Friday, December 08, 2006

Nan Goldin is an American artist and photographer. Her work is often presented in the form of a slideshow. Most famous is a 45 minute show in which 800 pictures are displayed.


Front cover of a book
of photos "The Ballad
of Sexual Dependency."





Nan Goldin's photographs are intimate and compelling - they tell personal stories of relationships, friendships and identity, but at the same time show different eras and the passage of time. Themes range from drag queens and AIDS to the family and maternity. In her book "Devil's Playground" thoe photographs are laid out in chronological sequences like a diary.

"Nan one month after
being battered" -(1984)





She often uses herself in her narrative, like Cindy Sherman and Claude Cahun.
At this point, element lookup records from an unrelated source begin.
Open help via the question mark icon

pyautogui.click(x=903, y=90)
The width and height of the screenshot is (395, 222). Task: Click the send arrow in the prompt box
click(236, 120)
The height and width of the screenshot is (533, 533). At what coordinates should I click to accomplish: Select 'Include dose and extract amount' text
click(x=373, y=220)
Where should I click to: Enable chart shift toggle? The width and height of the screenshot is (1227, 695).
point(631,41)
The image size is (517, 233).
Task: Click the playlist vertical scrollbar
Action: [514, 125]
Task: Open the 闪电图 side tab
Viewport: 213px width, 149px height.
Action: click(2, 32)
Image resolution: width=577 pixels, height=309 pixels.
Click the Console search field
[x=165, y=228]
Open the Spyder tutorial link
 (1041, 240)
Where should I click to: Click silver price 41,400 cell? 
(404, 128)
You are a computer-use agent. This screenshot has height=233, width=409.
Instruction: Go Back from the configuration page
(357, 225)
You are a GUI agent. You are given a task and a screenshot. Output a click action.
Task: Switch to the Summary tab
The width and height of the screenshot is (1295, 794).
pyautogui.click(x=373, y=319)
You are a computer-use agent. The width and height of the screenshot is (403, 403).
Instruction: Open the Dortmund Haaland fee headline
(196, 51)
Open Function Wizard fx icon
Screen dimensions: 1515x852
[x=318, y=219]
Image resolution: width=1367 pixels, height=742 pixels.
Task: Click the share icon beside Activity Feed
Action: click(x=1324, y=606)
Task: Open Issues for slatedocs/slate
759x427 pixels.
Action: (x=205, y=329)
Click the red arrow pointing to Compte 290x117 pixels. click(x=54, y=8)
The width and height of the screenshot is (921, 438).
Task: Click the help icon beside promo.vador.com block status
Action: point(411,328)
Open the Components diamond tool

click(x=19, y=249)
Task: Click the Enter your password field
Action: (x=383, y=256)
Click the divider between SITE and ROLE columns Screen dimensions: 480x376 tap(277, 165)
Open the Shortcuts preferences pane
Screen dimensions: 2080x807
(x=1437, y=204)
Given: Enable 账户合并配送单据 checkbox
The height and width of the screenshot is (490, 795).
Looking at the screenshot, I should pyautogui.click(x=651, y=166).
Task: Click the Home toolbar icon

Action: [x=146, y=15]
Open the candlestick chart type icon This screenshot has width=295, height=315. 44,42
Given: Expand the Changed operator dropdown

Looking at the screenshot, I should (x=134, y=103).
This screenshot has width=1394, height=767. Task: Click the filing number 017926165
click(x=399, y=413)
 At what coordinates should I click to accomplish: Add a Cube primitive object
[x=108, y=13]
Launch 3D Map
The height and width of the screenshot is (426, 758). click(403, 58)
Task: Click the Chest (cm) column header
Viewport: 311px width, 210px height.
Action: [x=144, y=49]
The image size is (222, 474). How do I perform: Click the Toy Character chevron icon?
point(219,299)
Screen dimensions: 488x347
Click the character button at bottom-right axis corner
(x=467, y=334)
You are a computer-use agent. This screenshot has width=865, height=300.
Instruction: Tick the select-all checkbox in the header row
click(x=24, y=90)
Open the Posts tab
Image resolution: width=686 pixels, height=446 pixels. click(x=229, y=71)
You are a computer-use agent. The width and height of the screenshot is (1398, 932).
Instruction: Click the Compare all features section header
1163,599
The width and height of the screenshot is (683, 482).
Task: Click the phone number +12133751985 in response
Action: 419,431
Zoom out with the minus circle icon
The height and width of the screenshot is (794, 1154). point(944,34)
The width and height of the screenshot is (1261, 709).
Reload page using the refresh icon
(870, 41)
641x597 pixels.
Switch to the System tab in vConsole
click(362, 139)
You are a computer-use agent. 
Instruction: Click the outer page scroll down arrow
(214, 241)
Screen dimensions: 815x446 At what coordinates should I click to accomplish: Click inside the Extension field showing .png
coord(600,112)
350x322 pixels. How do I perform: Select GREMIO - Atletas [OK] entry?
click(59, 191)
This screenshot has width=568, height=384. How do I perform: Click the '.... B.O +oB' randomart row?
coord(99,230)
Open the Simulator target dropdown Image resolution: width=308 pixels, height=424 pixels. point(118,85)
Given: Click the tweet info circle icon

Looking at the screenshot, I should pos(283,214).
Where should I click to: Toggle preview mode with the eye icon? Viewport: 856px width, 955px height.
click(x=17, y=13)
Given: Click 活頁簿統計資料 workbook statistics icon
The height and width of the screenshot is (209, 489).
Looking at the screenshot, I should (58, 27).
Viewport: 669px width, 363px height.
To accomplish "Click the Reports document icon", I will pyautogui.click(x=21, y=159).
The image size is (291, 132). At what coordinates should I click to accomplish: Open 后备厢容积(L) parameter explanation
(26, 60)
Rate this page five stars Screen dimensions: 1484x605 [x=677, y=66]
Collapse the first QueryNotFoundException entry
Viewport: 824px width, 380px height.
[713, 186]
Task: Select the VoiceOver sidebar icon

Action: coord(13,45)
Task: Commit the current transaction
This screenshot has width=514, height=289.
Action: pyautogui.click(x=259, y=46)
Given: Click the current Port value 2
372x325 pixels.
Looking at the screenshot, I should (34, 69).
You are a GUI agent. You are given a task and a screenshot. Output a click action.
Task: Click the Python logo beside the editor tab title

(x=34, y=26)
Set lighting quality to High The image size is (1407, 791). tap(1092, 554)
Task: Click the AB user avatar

Saul bass was a graphic designer but was best known for his movie title sequences. He did work for many directors such as Alfred Hitchcock, Martin Scorsese and Stanley Kubrick. His most famous title sequence is for Otto Preminger's "The Man with the Golden Arm," which involved the animated paper cut-out of a heroin addict's arm. In his later work for Scorsese he moved away from the optical techniques that he had pioneered and moved into computerised titles, from which he produced the title sequence for "Casino."





Poster for the film "The
Man with the Golden arm."











Saul's opening for "West Side Story" is a solid block of color that morphs according to the overture. In other title sequences he employs hand-drawn type and cutout construction paper shapes.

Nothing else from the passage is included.